It’s hard to think of lockdown easing without getting nervous about COVID-19. A lot of people have not yet gone out of lockdown or relaxed the safety measures in their households. With social distancing being reduced to 1 metre in the next few days, more and more public venues can reopen their doors – as long as they maintain safety regulations.
Needless to say, we can’t afford to relax our attention about the virus.
But have you ever considered what other health risks could a relaxed lockdown cause?
While our attention is focused on the coronavirus, we could be falling behind on other issues. Indeed, if you’re carefully planning your summer around COVID-19 risks, you may miss some pressing threats. There is no denying that 2020 is going to be a very different summer. If you had planned to take a vacation abroad, you might be cautious about travelling, despite the air bridges to be introduced in as many as 75 countries for safe travel from the UK. Ultimately, as the situation is evolving in the UK and some cities are said to be going back into lockdown, international travel is an unknown entity you’d rather avoid for now.

WORK REQUEST A: Please transcribe everything in the passage on lockdown easing from "While our attention" down to "avoid for now.".
WORK REQUEST B: According to the passage on lockdown easing, in up to how many countries are air bridges to be introduced for safe travel from the UK?

DATASET CONTENT:
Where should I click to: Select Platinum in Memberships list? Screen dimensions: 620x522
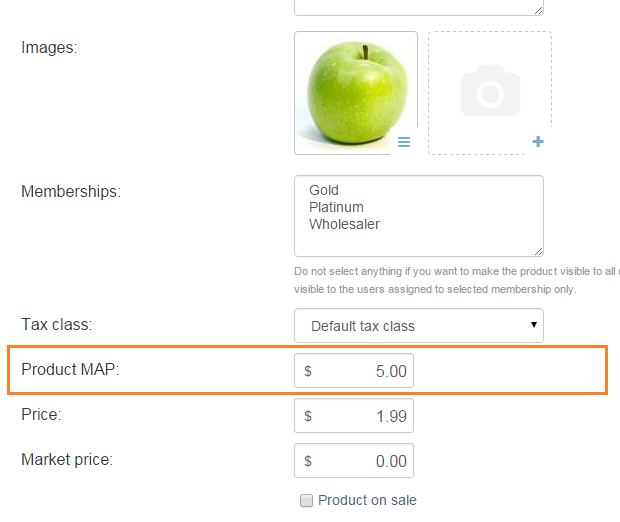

ANSWER A:
While our attention is focused on the coronavirus, we could be falling behind on other issues. Indeed, if you’re carefully planning your summer around COVID-19 risks, you may miss some pressing threats. There is no denying that 2020 is going to be a very different summer. If you had planned to take a vacation abroad, you might be cautious about travelling, despite the air bridges to be introduced in as many as 75 countries for safe travel from the UK. Ultimately, as the situation is evolving in the UK and some cities are said to be going back into lockdown, international travel is an unknown entity you’d rather avoid for now.

ANSWER B: As many as 75 countries.